◆ QUESTIONS ON THE MATERIAL ◆
**a)** In the forum thread titled "BASIC EQUATION," what expression does the reply give for x in terms of a?
**b)** Print the part of the forum thread from "It's so simple." to "value of $x$ .".
START PASSAGE FOR REVIEW
BASIC EQUATION

**caligyrl4lyfe** · September 28th 2008, 12:53 AM

hey i was wondering if anyone could help me solve this equation for X.

a=1/1+x

**bkarpuz** · September 28th 2008, 01:12 AM

Originally Posted by caligyrl4lyfe

hey i was wondering if anyone could help me solve this equation for X.

a=1/1+x

It's so simple.
$a=\frac{1}{1+x}\text{ for }x\neq-1$ , we have $x+1=\frac{1}{a}$ , which gives $x=\frac{1}{a}-1=\frac{1-a}{a}$ .

Note that $a=0$ if $|x|\to\infty$ .
However, this can not hold for any finite value of $x$ .
END PASSAGE FOR REVIEW
START RECORDED DATA
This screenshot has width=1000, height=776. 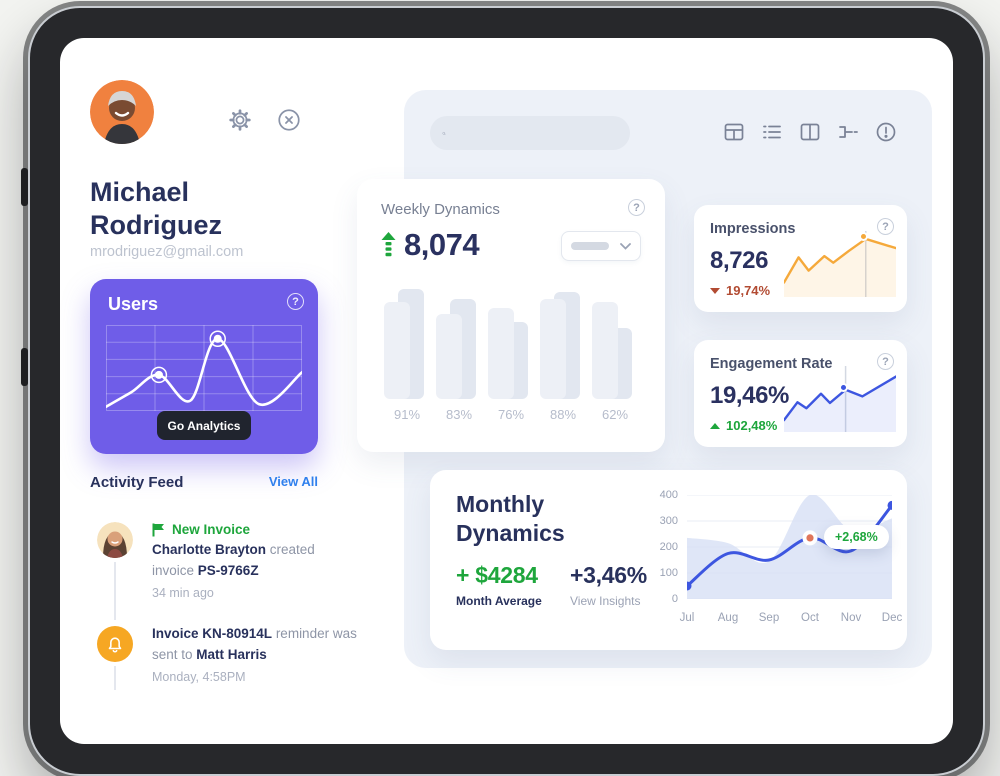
END RECORDED DATA
◆ SOLUTION SET ◆
**a)** x = 1/a − 1 = (1 − a)/a

**b)**
It's so simple.
$a=\frac{1}{1+x}\text{ for }x\neq-1$ , we have $x+1=\frac{1}{a}$ , which gives $x=\frac{1}{a}-1=\frac{1-a}{a}$ .

Note that $a=0$ if $|x|\to\infty$ .
However, this can not hold for any finite value of $x$ .